##### Input records

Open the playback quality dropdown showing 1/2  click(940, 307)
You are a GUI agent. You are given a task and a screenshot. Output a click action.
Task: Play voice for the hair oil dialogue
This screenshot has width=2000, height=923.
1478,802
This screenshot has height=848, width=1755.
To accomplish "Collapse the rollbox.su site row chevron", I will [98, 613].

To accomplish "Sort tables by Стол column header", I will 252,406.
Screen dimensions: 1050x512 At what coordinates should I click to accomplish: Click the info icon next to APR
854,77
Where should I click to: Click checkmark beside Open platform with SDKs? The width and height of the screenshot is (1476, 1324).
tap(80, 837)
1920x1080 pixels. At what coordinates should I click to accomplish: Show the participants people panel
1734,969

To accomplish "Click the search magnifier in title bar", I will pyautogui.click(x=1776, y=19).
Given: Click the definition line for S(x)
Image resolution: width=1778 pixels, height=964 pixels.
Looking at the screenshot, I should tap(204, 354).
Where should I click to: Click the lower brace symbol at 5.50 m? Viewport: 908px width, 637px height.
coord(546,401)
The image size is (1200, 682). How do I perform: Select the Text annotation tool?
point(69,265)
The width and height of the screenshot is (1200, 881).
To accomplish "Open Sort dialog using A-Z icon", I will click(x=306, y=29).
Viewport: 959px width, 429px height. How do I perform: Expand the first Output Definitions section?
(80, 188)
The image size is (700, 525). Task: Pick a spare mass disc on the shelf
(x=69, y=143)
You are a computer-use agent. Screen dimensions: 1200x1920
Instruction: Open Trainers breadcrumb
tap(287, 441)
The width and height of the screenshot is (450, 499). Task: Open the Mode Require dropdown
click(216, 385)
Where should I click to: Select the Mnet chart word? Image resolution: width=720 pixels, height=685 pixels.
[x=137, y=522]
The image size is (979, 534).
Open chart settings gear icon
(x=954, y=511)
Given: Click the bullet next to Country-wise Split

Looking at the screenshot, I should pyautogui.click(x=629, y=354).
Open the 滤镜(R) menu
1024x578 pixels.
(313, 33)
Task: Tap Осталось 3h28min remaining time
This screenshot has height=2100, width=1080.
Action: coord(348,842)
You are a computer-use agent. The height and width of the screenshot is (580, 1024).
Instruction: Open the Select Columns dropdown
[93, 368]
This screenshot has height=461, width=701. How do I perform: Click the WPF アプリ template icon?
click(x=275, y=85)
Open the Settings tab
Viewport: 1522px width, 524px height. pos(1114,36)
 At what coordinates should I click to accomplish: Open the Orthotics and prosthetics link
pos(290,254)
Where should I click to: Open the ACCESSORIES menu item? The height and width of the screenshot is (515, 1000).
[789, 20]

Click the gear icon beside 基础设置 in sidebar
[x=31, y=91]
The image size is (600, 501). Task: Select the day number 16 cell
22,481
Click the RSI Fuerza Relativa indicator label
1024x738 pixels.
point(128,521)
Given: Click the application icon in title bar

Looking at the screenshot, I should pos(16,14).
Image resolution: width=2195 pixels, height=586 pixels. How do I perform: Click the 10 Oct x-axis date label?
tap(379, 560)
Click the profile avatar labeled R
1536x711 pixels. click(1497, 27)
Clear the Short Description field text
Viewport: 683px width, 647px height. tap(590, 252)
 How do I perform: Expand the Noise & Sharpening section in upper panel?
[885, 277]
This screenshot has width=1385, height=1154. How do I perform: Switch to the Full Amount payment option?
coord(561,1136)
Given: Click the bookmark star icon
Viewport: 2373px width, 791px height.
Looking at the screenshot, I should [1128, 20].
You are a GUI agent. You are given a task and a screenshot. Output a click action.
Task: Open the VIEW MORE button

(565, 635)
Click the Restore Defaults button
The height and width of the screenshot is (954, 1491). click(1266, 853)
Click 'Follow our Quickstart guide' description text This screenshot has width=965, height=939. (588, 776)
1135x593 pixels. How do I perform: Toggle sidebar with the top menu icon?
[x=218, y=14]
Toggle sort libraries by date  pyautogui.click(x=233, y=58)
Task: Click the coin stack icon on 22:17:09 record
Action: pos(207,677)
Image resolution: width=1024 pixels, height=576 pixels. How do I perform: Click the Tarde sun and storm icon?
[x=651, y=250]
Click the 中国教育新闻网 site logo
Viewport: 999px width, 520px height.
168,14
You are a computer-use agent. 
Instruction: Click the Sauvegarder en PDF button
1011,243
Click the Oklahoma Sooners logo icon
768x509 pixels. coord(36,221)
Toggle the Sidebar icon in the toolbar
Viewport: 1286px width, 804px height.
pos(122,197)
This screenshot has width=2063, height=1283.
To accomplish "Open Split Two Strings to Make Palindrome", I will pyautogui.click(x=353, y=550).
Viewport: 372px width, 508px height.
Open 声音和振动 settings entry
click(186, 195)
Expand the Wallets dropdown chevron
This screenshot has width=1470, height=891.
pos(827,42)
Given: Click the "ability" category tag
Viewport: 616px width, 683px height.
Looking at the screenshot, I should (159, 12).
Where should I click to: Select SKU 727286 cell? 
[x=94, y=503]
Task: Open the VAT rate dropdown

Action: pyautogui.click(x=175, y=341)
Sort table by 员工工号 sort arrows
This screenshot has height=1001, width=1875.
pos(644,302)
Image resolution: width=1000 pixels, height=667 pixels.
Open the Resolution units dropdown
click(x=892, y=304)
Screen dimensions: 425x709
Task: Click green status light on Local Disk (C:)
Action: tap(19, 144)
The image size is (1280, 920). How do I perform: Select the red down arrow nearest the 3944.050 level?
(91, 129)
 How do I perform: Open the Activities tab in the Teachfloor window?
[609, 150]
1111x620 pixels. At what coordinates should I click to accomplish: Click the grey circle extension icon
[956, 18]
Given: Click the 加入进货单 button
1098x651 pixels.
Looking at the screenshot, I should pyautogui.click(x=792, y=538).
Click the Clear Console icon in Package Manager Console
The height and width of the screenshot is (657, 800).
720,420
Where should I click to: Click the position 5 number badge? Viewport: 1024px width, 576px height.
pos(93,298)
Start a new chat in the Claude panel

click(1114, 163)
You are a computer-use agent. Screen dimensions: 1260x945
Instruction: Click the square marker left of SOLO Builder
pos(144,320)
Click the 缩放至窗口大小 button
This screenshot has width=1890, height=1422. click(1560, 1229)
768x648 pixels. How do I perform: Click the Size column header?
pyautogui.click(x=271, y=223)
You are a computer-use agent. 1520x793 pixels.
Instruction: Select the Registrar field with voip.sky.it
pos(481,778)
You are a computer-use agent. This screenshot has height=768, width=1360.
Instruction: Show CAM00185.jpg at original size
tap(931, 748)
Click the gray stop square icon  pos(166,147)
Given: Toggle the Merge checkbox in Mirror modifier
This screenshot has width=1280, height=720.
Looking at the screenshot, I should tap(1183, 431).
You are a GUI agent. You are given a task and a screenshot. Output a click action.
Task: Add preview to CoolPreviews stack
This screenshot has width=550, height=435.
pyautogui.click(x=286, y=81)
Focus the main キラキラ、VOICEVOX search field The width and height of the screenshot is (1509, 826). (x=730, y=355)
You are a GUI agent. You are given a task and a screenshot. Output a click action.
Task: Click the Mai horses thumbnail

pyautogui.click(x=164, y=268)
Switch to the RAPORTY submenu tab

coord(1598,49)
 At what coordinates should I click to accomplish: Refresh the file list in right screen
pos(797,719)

##########

Set down the listing above in full, please, exactly as it appears.

Open the playback quality dropdown showing 1/2  click(940, 307)
You are a GUI agent. You are given a task and a screenshot. Output a click action.
Task: Play voice for the hair oil dialogue
This screenshot has width=2000, height=923.
1478,802
This screenshot has height=848, width=1755.
To accomplish "Collapse the rollbox.su site row chevron", I will [98, 613].

To accomplish "Sort tables by Стол column header", I will 252,406.
Screen dimensions: 1050x512 At what coordinates should I click to accomplish: Click the info icon next to APR
854,77
Where should I click to: Click checkmark beside Open platform with SDKs? The width and height of the screenshot is (1476, 1324).
tap(80, 837)
1920x1080 pixels. At what coordinates should I click to accomplish: Show the participants people panel
1734,969

To accomplish "Click the search magnifier in title bar", I will pyautogui.click(x=1776, y=19).
Given: Click the definition line for S(x)
Image resolution: width=1778 pixels, height=964 pixels.
Looking at the screenshot, I should tap(204, 354).
Where should I click to: Click the lower brace symbol at 5.50 m? Viewport: 908px width, 637px height.
coord(546,401)
The image size is (1200, 682). How do I perform: Select the Text annotation tool?
point(69,265)
The width and height of the screenshot is (1200, 881).
To accomplish "Open Sort dialog using A-Z icon", I will click(x=306, y=29).
Viewport: 959px width, 429px height. How do I perform: Expand the first Output Definitions section?
(80, 188)
The image size is (700, 525). Task: Pick a spare mass disc on the shelf
(x=69, y=143)
You are a computer-use agent. Screen dimensions: 1200x1920
Instruction: Open Trainers breadcrumb
tap(287, 441)
The width and height of the screenshot is (450, 499). Task: Open the Mode Require dropdown
click(216, 385)
Where should I click to: Select the Mnet chart word? Image resolution: width=720 pixels, height=685 pixels.
[x=137, y=522]
The image size is (979, 534).
Open chart settings gear icon
(x=954, y=511)
Given: Click the bullet next to Country-wise Split

Looking at the screenshot, I should pyautogui.click(x=629, y=354).
Open the 滤镜(R) menu
1024x578 pixels.
(313, 33)
Task: Tap Осталось 3h28min remaining time
This screenshot has height=2100, width=1080.
Action: coord(348,842)
You are a computer-use agent. The height and width of the screenshot is (580, 1024).
Instruction: Open the Select Columns dropdown
[93, 368]
This screenshot has height=461, width=701. How do I perform: Click the WPF アプリ template icon?
click(x=275, y=85)
Open the Settings tab
Viewport: 1522px width, 524px height. pos(1114,36)
 At what coordinates should I click to accomplish: Open the Orthotics and prosthetics link
pos(290,254)
Where should I click to: Open the ACCESSORIES menu item? The height and width of the screenshot is (515, 1000).
[789, 20]

Click the gear icon beside 基础设置 in sidebar
[x=31, y=91]
The image size is (600, 501). Task: Select the day number 16 cell
22,481
Click the RSI Fuerza Relativa indicator label
1024x738 pixels.
point(128,521)
Given: Click the application icon in title bar

Looking at the screenshot, I should pos(16,14).
Image resolution: width=2195 pixels, height=586 pixels. How do I perform: Click the 10 Oct x-axis date label?
tap(379, 560)
Click the profile avatar labeled R
1536x711 pixels. click(1497, 27)
Clear the Short Description field text
Viewport: 683px width, 647px height. tap(590, 252)
 How do I perform: Expand the Noise & Sharpening section in upper panel?
[885, 277]
This screenshot has width=1385, height=1154. How do I perform: Switch to the Full Amount payment option?
coord(561,1136)
Given: Click the bookmark star icon
Viewport: 2373px width, 791px height.
Looking at the screenshot, I should [1128, 20].
You are a GUI agent. You are given a task and a screenshot. Output a click action.
Task: Open the VIEW MORE button

(565, 635)
Click the Restore Defaults button
The height and width of the screenshot is (954, 1491). click(1266, 853)
Click 'Follow our Quickstart guide' description text This screenshot has width=965, height=939. (588, 776)
1135x593 pixels. How do I perform: Toggle sidebar with the top menu icon?
[x=218, y=14]
Toggle sort libraries by date  pyautogui.click(x=233, y=58)
Task: Click the coin stack icon on 22:17:09 record
Action: pos(207,677)
Image resolution: width=1024 pixels, height=576 pixels. How do I perform: Click the Tarde sun and storm icon?
[x=651, y=250]
Click the 中国教育新闻网 site logo
Viewport: 999px width, 520px height.
168,14
You are a computer-use agent. 
Instruction: Click the Sauvegarder en PDF button
1011,243
Click the Oklahoma Sooners logo icon
768x509 pixels. coord(36,221)
Toggle the Sidebar icon in the toolbar
Viewport: 1286px width, 804px height.
pos(122,197)
This screenshot has width=2063, height=1283.
To accomplish "Open Split Two Strings to Make Palindrome", I will pyautogui.click(x=353, y=550).
Viewport: 372px width, 508px height.
Open 声音和振动 settings entry
click(186, 195)
Expand the Wallets dropdown chevron
This screenshot has width=1470, height=891.
pos(827,42)
Given: Click the "ability" category tag
Viewport: 616px width, 683px height.
Looking at the screenshot, I should (159, 12).
Where should I click to: Select SKU 727286 cell? 
[x=94, y=503]
Task: Open the VAT rate dropdown

Action: pyautogui.click(x=175, y=341)
Sort table by 员工工号 sort arrows
This screenshot has height=1001, width=1875.
pos(644,302)
Image resolution: width=1000 pixels, height=667 pixels.
Open the Resolution units dropdown
click(x=892, y=304)
Screen dimensions: 425x709
Task: Click green status light on Local Disk (C:)
Action: tap(19, 144)
The image size is (1280, 920). How do I perform: Select the red down arrow nearest the 3944.050 level?
(91, 129)
 How do I perform: Open the Activities tab in the Teachfloor window?
[609, 150]
1111x620 pixels. At what coordinates should I click to accomplish: Click the grey circle extension icon
[956, 18]
Given: Click the 加入进货单 button
1098x651 pixels.
Looking at the screenshot, I should pyautogui.click(x=792, y=538).
Click the Clear Console icon in Package Manager Console
The height and width of the screenshot is (657, 800).
720,420
Where should I click to: Click the position 5 number badge? Viewport: 1024px width, 576px height.
pos(93,298)
Start a new chat in the Claude panel

click(1114, 163)
You are a computer-use agent. Screen dimensions: 1260x945
Instruction: Click the square marker left of SOLO Builder
pos(144,320)
Click the 缩放至窗口大小 button
This screenshot has width=1890, height=1422. click(1560, 1229)
768x648 pixels. How do I perform: Click the Size column header?
pyautogui.click(x=271, y=223)
You are a computer-use agent. 1520x793 pixels.
Instruction: Select the Registrar field with voip.sky.it
pos(481,778)
You are a computer-use agent. This screenshot has height=768, width=1360.
Instruction: Show CAM00185.jpg at original size
tap(931, 748)
Click the gray stop square icon  pos(166,147)
Given: Toggle the Merge checkbox in Mirror modifier
This screenshot has width=1280, height=720.
Looking at the screenshot, I should tap(1183, 431).
You are a GUI agent. You are given a task and a screenshot. Output a click action.
Task: Add preview to CoolPreviews stack
This screenshot has width=550, height=435.
pyautogui.click(x=286, y=81)
Focus the main キラキラ、VOICEVOX search field The width and height of the screenshot is (1509, 826). (x=730, y=355)
You are a GUI agent. You are given a task and a screenshot. Output a click action.
Task: Click the Mai horses thumbnail

pyautogui.click(x=164, y=268)
Switch to the RAPORTY submenu tab

coord(1598,49)
 At what coordinates should I click to accomplish: Refresh the file list in right screen
pos(797,719)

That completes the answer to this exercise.